Before Emira was forced to leave school, she would paddle across a river, like all of the other children, to attend the closest school.  The laborious act of traveling to and from school by boat each day served as another barrier to education in her community. Despite all of the barriers threatening Emira’s right to education, she still wanted to study.

 

When she was taken out of school, she said, “I cried because they did not want to enroll me. I did want to study, but people have always had in mind that women only serve to have a husband and take care of the house.

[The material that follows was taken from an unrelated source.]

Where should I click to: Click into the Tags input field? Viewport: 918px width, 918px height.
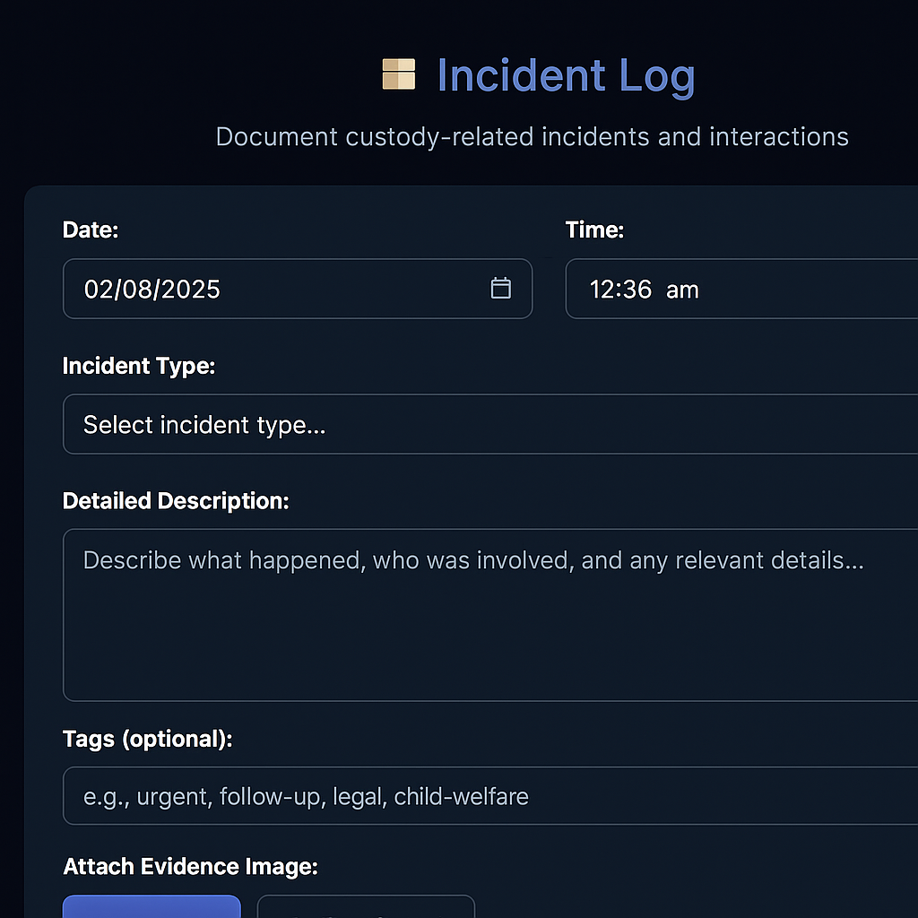(489, 795)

What was the point of studying?”

 

The Training that Changed Everything

 Two years after Emira left school, she and her mother began to listen to a radio program that addressed different topics, including health, education, and gender equity.  The program was Minga Peru’s “Bienvenida Salud.”  Through this program, Emira heard that Minga Peru also offered empowerment and training workshops for community leaders (promotoras), so at 13 years old, she secretly paddled across the river to attend one of these workshops.

 

In the workshop, Emira stood out for her enthusiasm and interest in learning so Minga Peru offered to help Emira complete her studies.  Minga Peru helped Emira attend a high school in the city of Iquitos.  In Iquitos, Emira began participating in the “Bienvenida Salud” program by volunteering in the Minga Peru office and acting as a child voice in the sociodramas on the radio program.

 

“Thanks to Minga I finished high school,” says Emira.

 

With great effort, Emira was granted a Quechua-Latin scholarship, which allowed her to pursue higher education at the University of San Antonio, Texas.  There, she studied ecotourism.

 

When Emira returned to Peru after an incredible experience in the United States, she was filled with gratitude for Minga and decided to continue working with them. “I felt that people needed me,” she explains, “and Minga allowed me to help.  Minga is like my family.  I do not know what would have happened to me without the training.”

 

Where Is She Now?

 Currently, Emira wears multiple hats at Minga Peru.  She is the host and producer of the radio program, “Bienvenida Salud,” the Regional Coordinator of Iquitos, the Director of Training Young Correspondents in schools, and the organizer of the visits of Lindblad Expeditions-National Geographic to the communities where Minga operates.

 

With her work on the radio, she hopes to bring awareness to the importance of education for all children, not just boys.  Emira says, “The program helps change parents.  They hear ‘Bienvenida Salud’ and learn that women and men have the same rights.”

 

Additionally, Emira wants to set an example with her life story so that more girls in small Amazonian communities finish their studies.  “People appreciate me because I’ve come ahead.  Parents see that and want their children to be the same. Now, dads are more aware of trusting their daughters to study and be professionals.”

 

Emira is now 33 years old and has a 2-year-old daughter.  Emira concludes, “I thank Minga for the good habits that I have learned from them that now I can teach my daughter.”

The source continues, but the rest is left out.